You are viewing a plain text version of this content. The canonical link for it is here.
Posted to issues@aurora.apache.org by "Igor Morozov (JIRA)" <ji...@apache.org> on 2016/07/29 20:44:20 UTC

[jira] [Commented] (AURORA-1721) Support user initiated rollback

    [ https://issues.apache.org/jira/browse/AURORA-1721?page=com.atlassian.jira.plugin.system.issuetabpanels:comment-tabpanel&focusedCommentId=15399975#comment-15399975 ] 

Igor Morozov commented on AURORA-1721:
--------------------------------------

Let's move a discussion here as you suggested. The only reason we need this rollback from terminal state is to support global multi datacenter workflow updates. When any datacenter upgrade fails we need to rollback everything to the initial state. 
We can do that in aurora using a slightly different approach: 
1. Limit the scope of a rollback to only job updates in a ROLLING_FORWARD and ROLL_FORWARD_AWAITING_PULSE states.
2. Extend the semantic of pulsed updates to support another mode of operation: automatic pausing between state transitions in job update:

/** Job update thresholds and limits. */
struct JobUpdateSettings {
....

====================

TASKS TO PERFORM.
a) In the comment on Aurora user-initiated rollback, why does the commenter need rollback from a terminal state? Answer in one to three sentences.
b) Pick up the comment on Aurora user-initiated rollback right after its last line and carry it forward.

Word and element locating data
====================

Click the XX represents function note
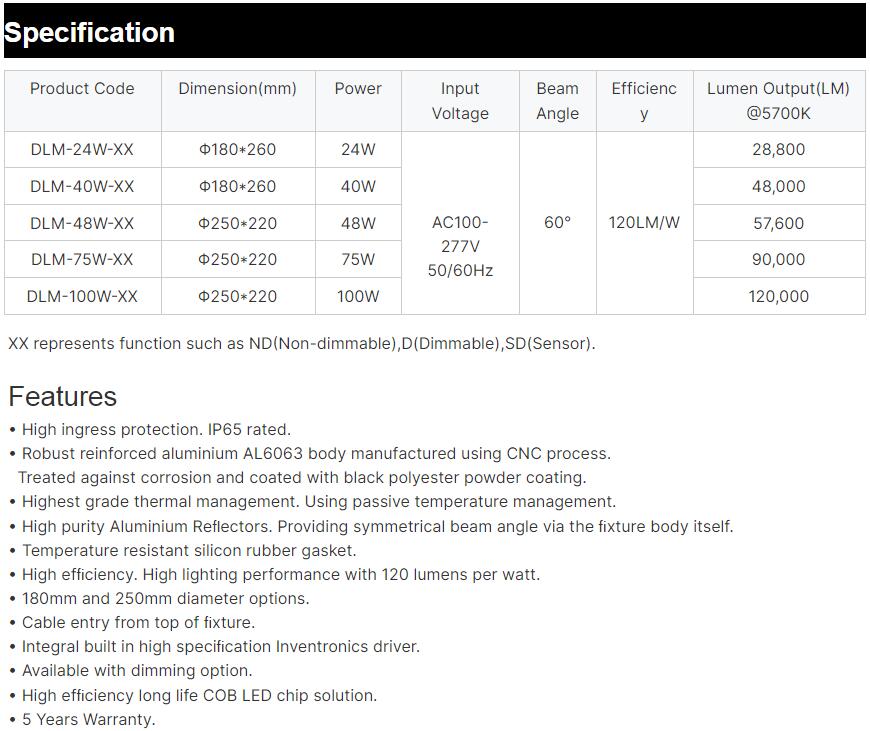Image resolution: width=870 pixels, height=731 pixels. tap(301, 344)
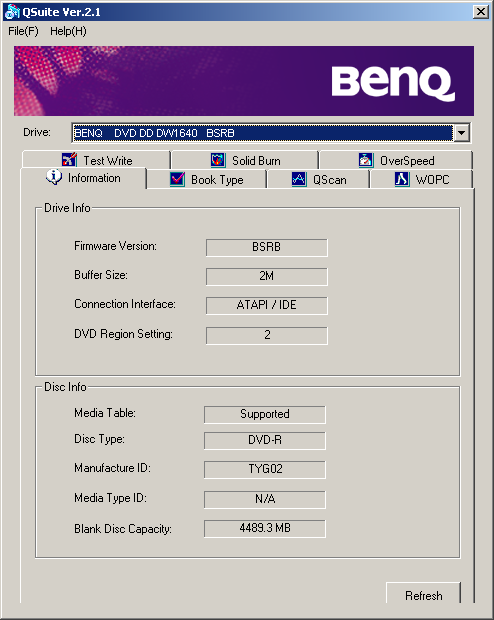Select the BENQ DVD DD DW1640 drive field
The height and width of the screenshot is (620, 494).
(x=263, y=133)
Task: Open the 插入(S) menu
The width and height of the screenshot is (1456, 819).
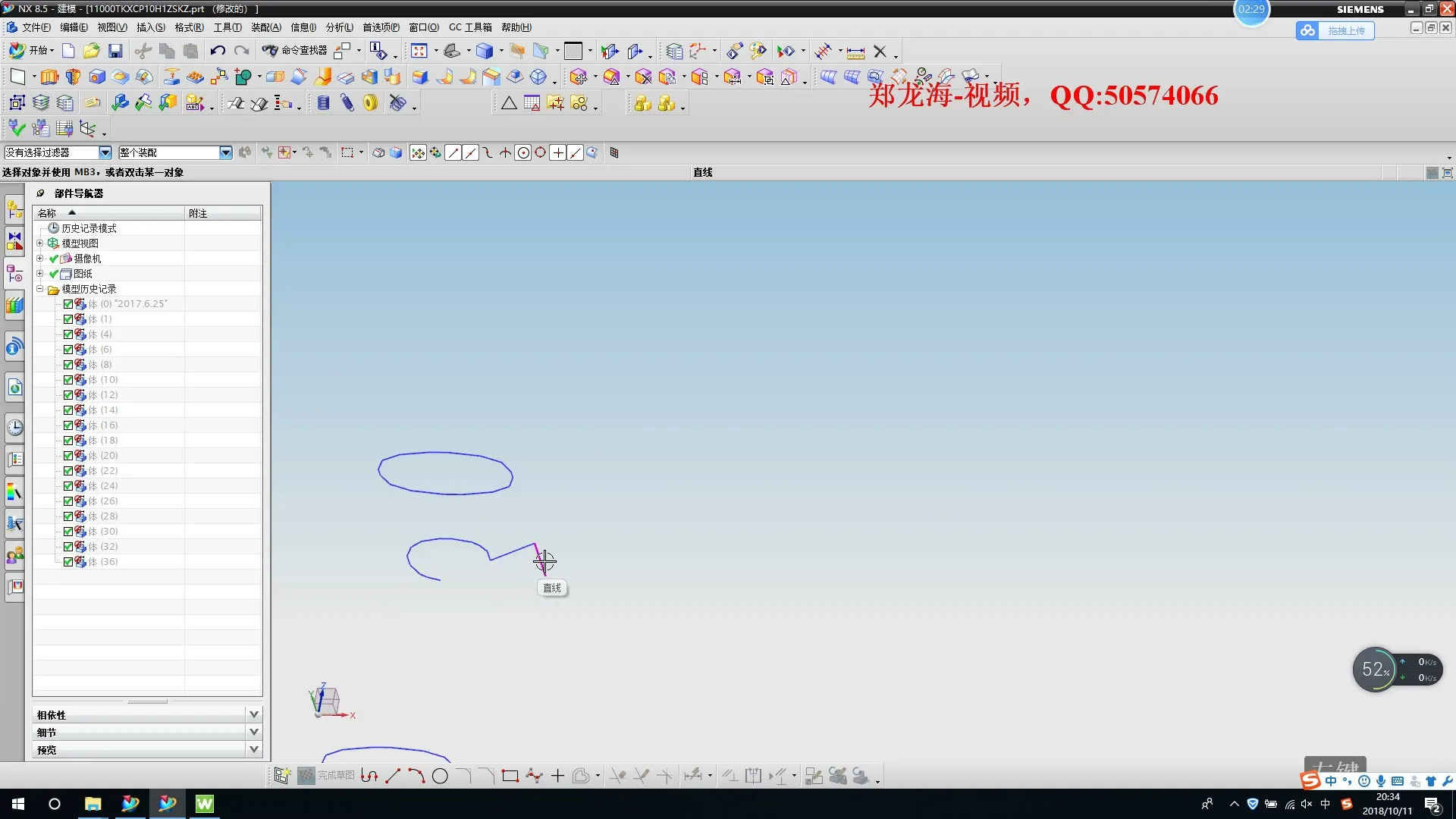Action: click(x=150, y=27)
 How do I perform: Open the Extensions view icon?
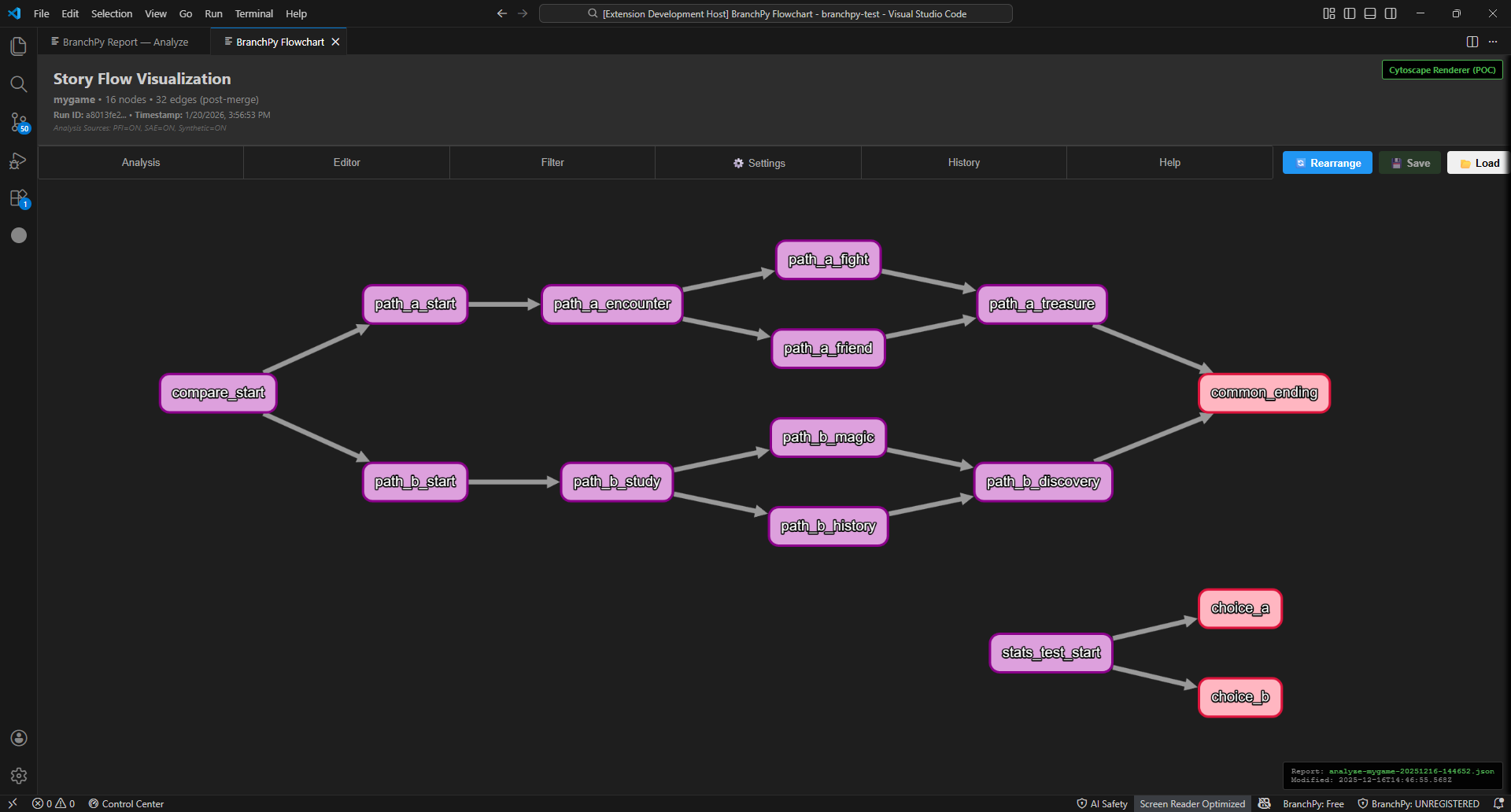coord(19,198)
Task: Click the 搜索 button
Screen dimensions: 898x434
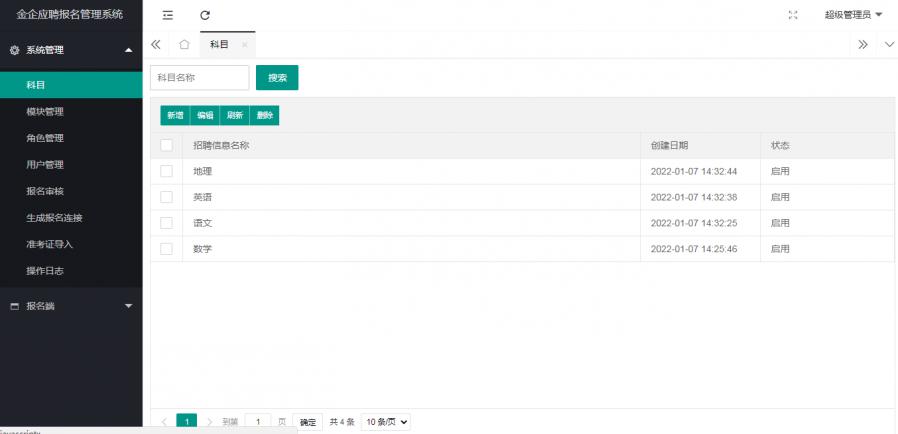Action: (277, 78)
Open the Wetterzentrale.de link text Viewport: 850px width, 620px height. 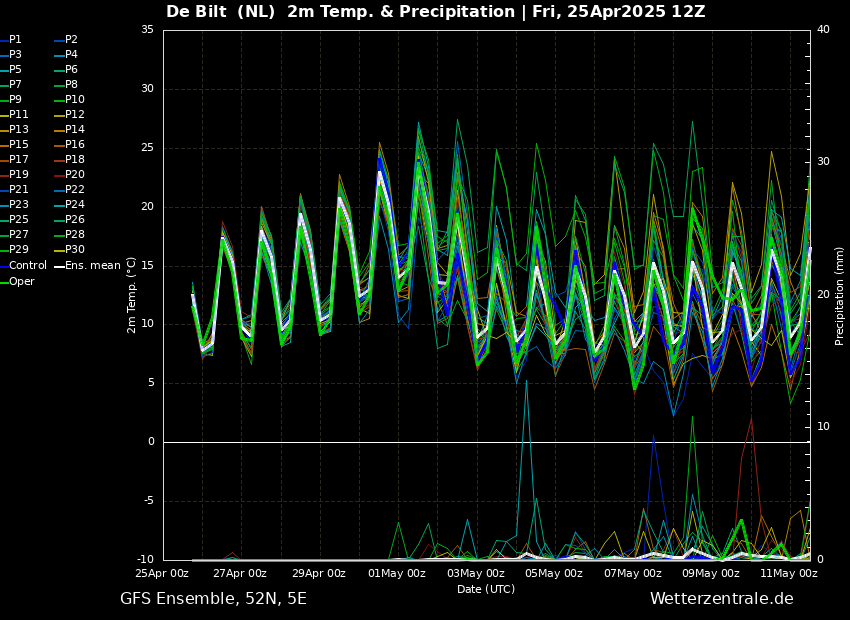point(721,599)
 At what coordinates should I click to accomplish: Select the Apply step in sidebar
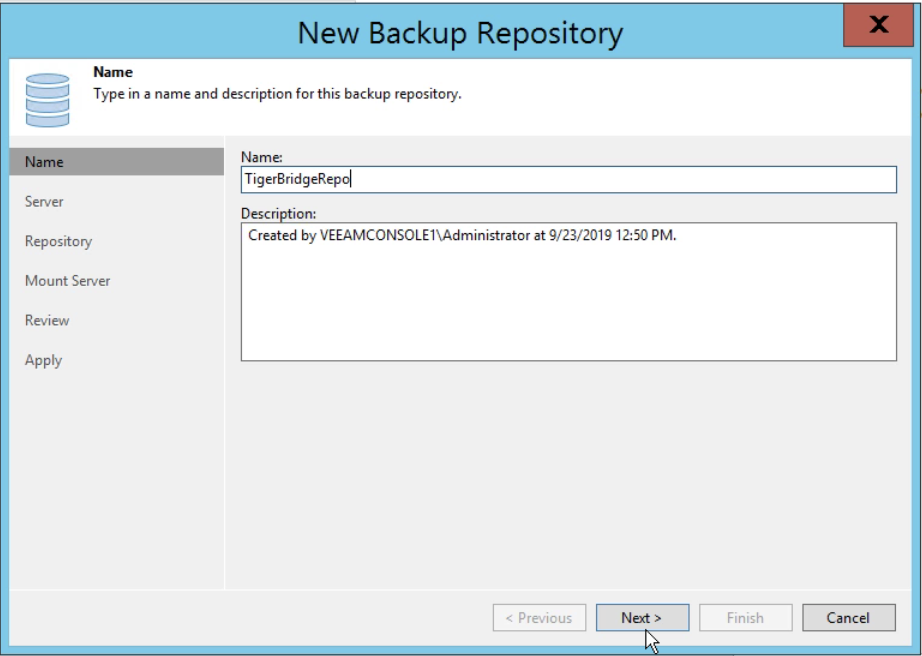pyautogui.click(x=44, y=360)
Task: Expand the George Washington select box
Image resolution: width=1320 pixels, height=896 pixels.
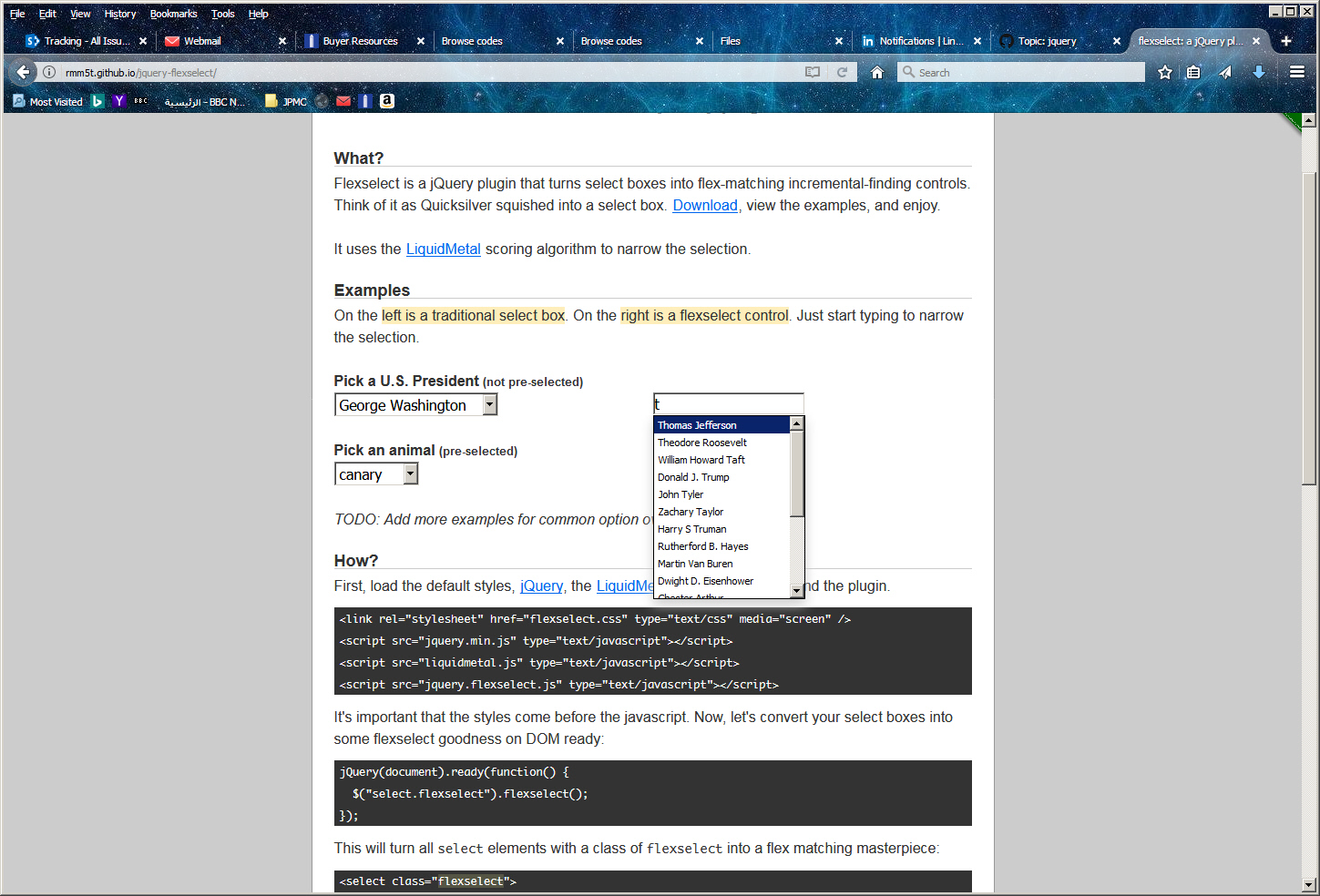Action: tap(489, 405)
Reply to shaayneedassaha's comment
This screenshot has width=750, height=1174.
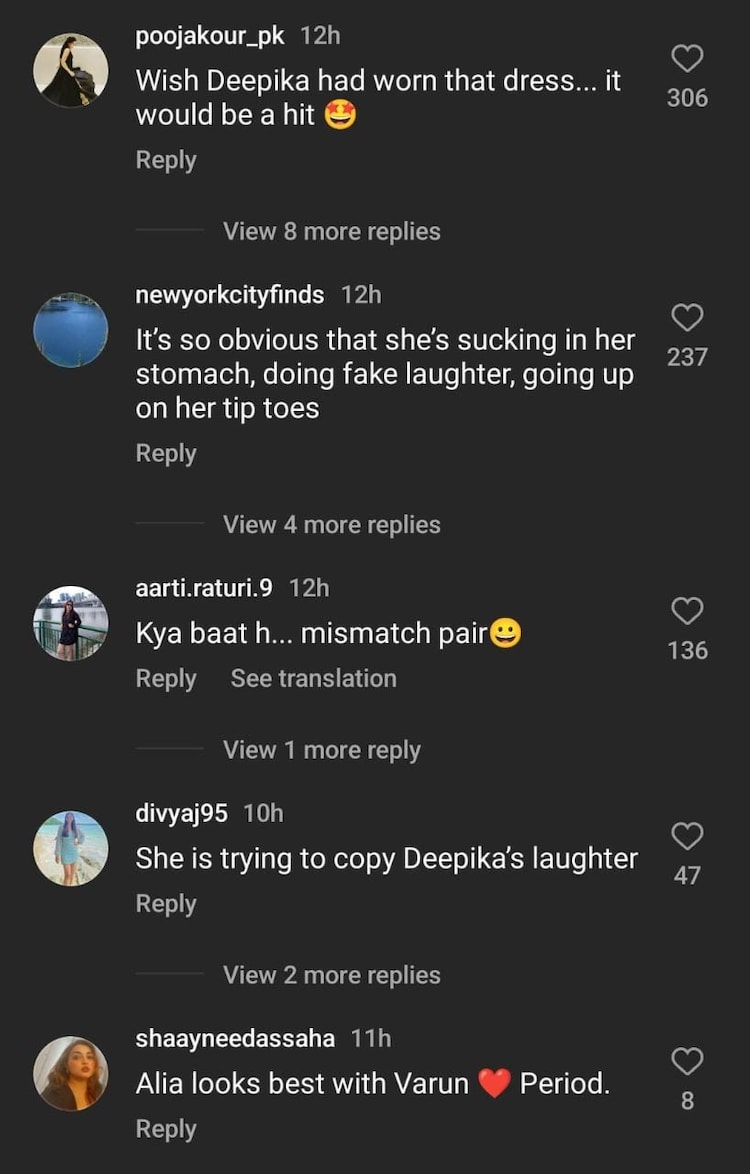tap(166, 1129)
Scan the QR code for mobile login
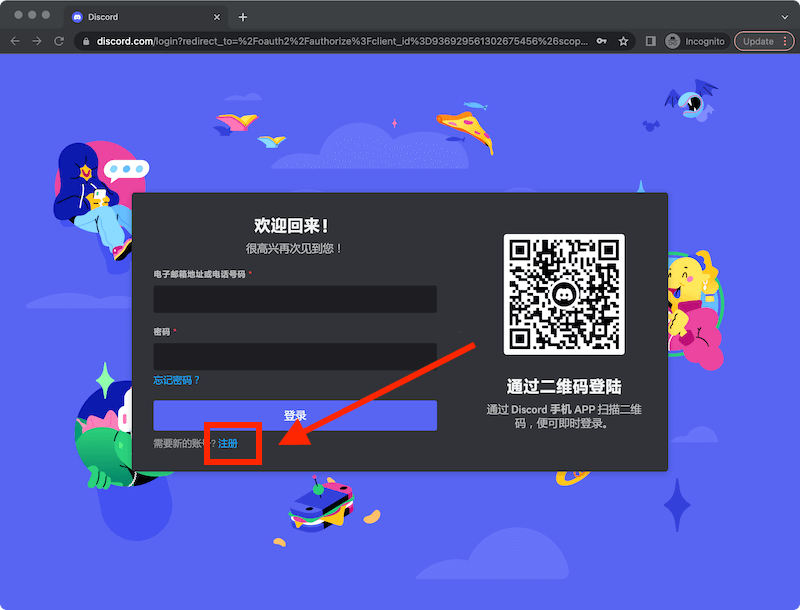 [x=566, y=293]
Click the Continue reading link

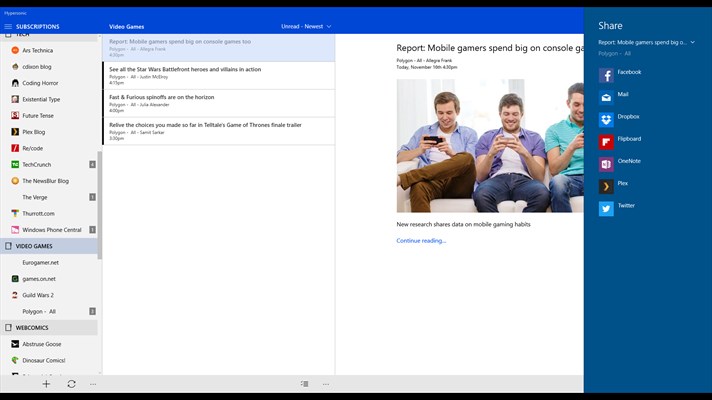[421, 241]
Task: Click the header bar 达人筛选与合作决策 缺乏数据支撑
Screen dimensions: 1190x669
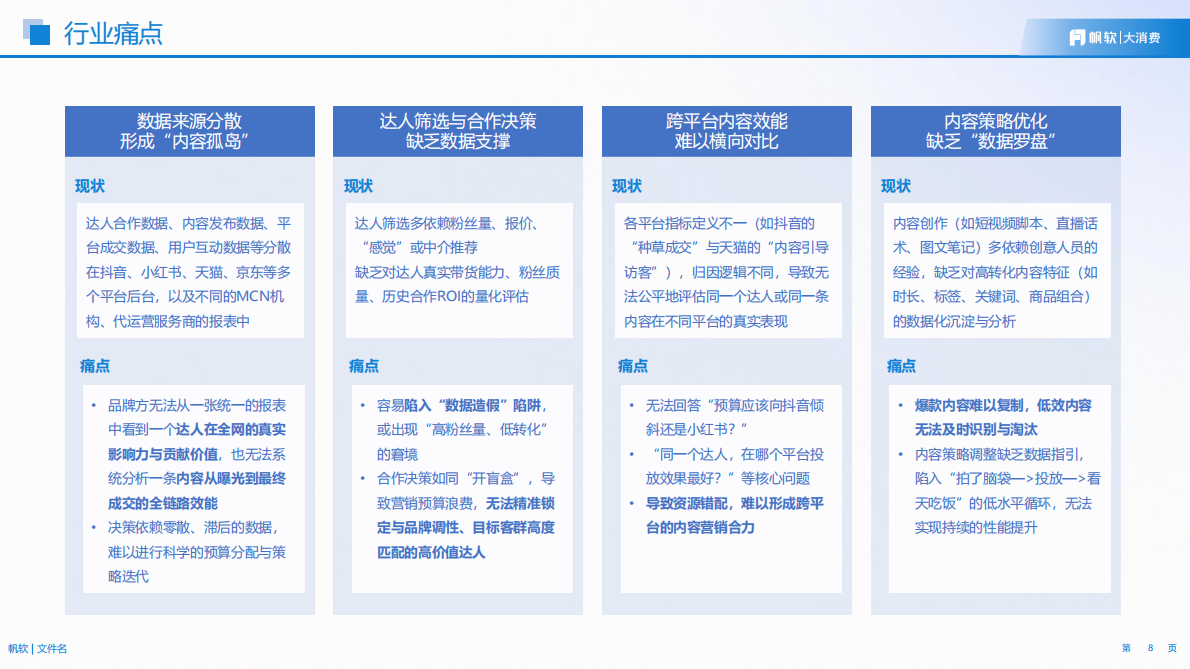Action: coord(458,131)
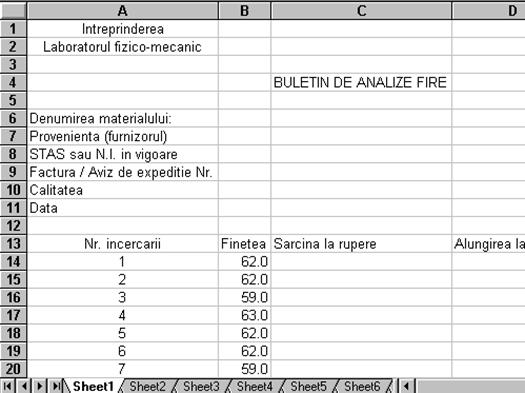Click the Select All corner box
The height and width of the screenshot is (393, 525).
13,10
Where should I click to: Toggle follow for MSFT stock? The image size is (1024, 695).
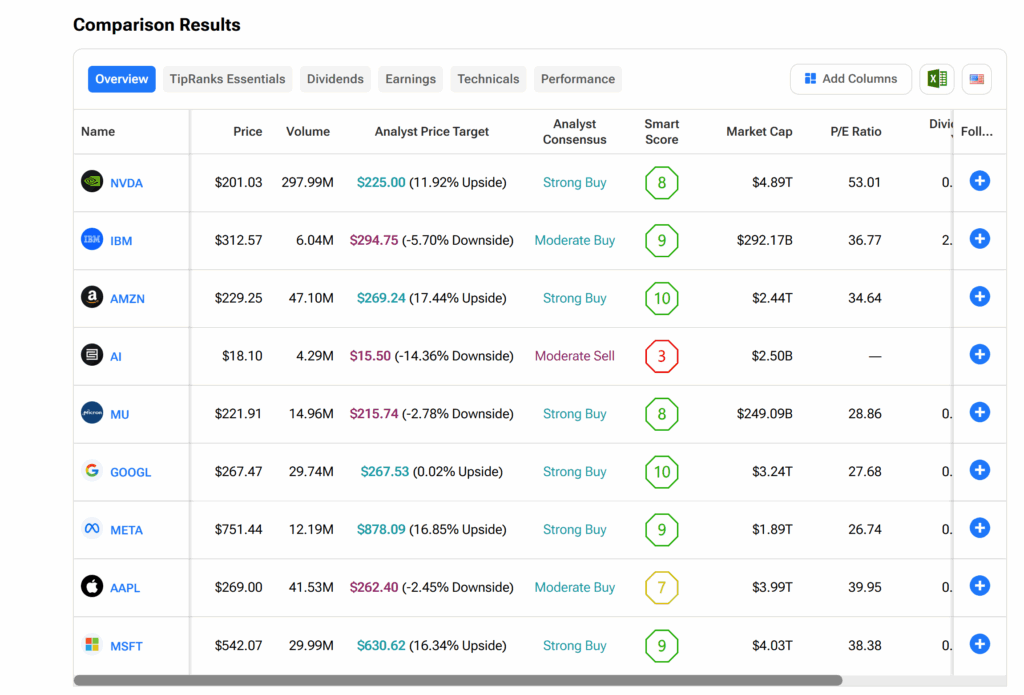pyautogui.click(x=980, y=645)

====================

REPLIES.
a) Rollback from a terminal state is needed only to support global multi-datacenter workflow updates. If the upgrade fails in any datacenter, everything has to be rolled back to its initial state.

b)
  10: optional i32 blockIfNoPulsesBetweenStateTransitions
}

So if an update has started in this extended pulsed state it will be automatically paused before reaching terminal state ROLLED_FORWARD. The transitions to the remaining terminal states(ABORTED, FAILED, ROLLED_BACK, ERROR) will stay as they are now.

I'm open to other suggestions to solve our use case in aurora.

> Support user initiated rollback 
> --------------------------------
>
>                 Key: AURORA-1721
>                 URL: https://issues.apache.org/jira/browse/AURORA-1721
>             Project: Aurora
>          Issue Type: Task
>          Components: Scheduler
>            Reporter: Igor Morozov
>            Assignee: Igor Morozov
>              Labels: Uber
>             Fix For: 0.16.0
>
>
> The proposal to support user initiated rollback:
> 1. Create new thrift API:
>  /**Rollback job update. */
>   Response rollbackJobUpdate(
>       /** The update to rollback. */
>       1: JobUpdateKey key,
>       /** A user-specified message to include with the induced job update state change. */
>       3: string message)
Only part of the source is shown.